Kerstavond

Dit wordt geen vrolijk verhaal. Eigenlijk zou ik het liever vergeten. Maar omdat het gebeurde op de avond voor kerst, denk ik er elk jaar weer aan. Ik was Officier van Dienst Geneeskundig (OvD-G). Dat betekent dat ik de ambulancezorg coördineer bij grotere incidenten waarbij meerdere ambulances worden ingezet. Het was de hele dag al hectisch. Alle ambulances waren op de weg voor ongewone meldingen.

Net als ik de eerste hap van mijn avondeten neem, gaat de pieper. In de auto tik ik het scherm aan en zie de melding. “Motorrijder met hoge snelheid tegen boom”. Ook de traumahelikopter is ingezet. Met zwaailicht en sirene draai ik de weg op. Via de mobilofoon hoor ik de meldkamercentralist ambulancezorg informatie geven over de situatie ter plaatse aan de twee aanrijdende ambulances. De patiënt zou in slechte toestand zijn. Even later hoor ik – ook weer via de mobilofoon – dat mijn collega’s die al zijn aangekomen de heli afmelden. Ze kunnen niets meer doen. De patiënt is overleden.

Een minuut later kom ik ook aan bij de plek van het ongeval. De collega’s van de twee ambulances staan met z’n vieren bij het slachtoffer. Ik loop naar ze toe voor een korte nabespreking. Hadden we iets kunnen doen? Eén blik op het slachtoffer maakt duidelijk dat we echt niets meer hadden kunnen betekenen. Het is een beeld dat je echt liever niet ziet.

Het gaat maar door deze dag. Al snel vraagt de meldkamer- centralist ambulancezorg of de twee aanwezige ambulances zich vrij kunnen maken voor een volgende inzet. Ik overleg even met de collega’s. Zij geven aan de volgende inzetten te kunnen doen.

Ik blijf samen met de politie achter. De forensisch arts moet nog komen. Daarna kan het slachtoffer naar het mortuarium vervoerd worden.
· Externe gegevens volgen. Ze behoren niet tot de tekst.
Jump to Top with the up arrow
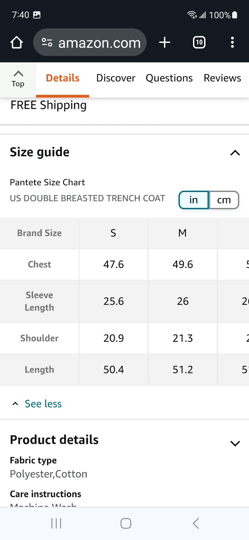 point(18,79)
Als ik met de OvD van de politie sta te overleggen, stopt een grote stationcar. Een jonge vrouw stapt uit en komt recht op mij af. Ze kijkt naar het witte laken bij de boom. Volledig overstuur vraagt ze of dat haar man is. Hij was nog even een rondje op de motor gaan maken. Mijn hoofd draait overuren: “Hoe pak ik dit aan?” Ik heb ruim twintig jaar ervaring, maar deze situatie is nieuw voor mij. De collega van de politie vraagt vriendelijk of de vrouw het kenteken kan noemen van de motor. Dat kan ze.

Ik ontferm mij over de vrouw. We lopen naar haar auto terug. Op de achterbank zitten twee kleine kinderen. Ik voel emotie opkomen, maar schakel in de ‘professional modus’. We laten de vrouw niet zelf naar huis rijden. Over een paar minuten komt een agente die hen naar huis zal brengen. “Kan ik mijn man nog even zien?”, vraagt de vrouw me. Het beeld van de verongelukte man flitst weer door mijn hoofd. Dat beeld wil ik haar besparen. Ik probeer uit te leggen dat het op dit moment niet zo’n goed idee is. De kinderen op de achterbank huilen en roepen om papa. Dan is de agente er om de vrouw en kinderen naar hun eigen huis te rijden.

Terug in mijn auto regel ik meteen dat een arts bij dit jonge gezin langs gaat voor begeleiding. Daarna volgt de overdracht aan de forensisch arts. Als dit achter de rug is, meld ik me even vrij. Ik voel tranen opkomen tijdens het korte moment van rust in mijn dienstauto. Mijn rust duurt echter niet lang.

Met een luide piep komt de volgende melding binnen: fietser aangereden op een provinciale weg, de traumaheli vliegt ook. Ik zet de zwaailichten aan en rijd weg. Met hoge snelheid passeer ik een fraai verlicht bord en herhaal de tekst die erop staat. “Ja hoor, prettige kerstdagen”. Ik slik en zet een knop om in mijn hoofd. Aan het werk. Maar hoe moeilijk soms ook, dit lukt me altijd weer. Juist omdat er ook zoveel momenten zijn waarop je als ambulancehulpverlener het positieve verschil kunt maken.

Alleen vraag ik mij wel elk jaar op 24 december af: hoe zou het met die vrouw en kinderen zijn…?

Dit verhaal van een ambulanceverpleegkundige is gebaseerd op de realiteit. Om privacyredenen is het verhaal op details aangepast.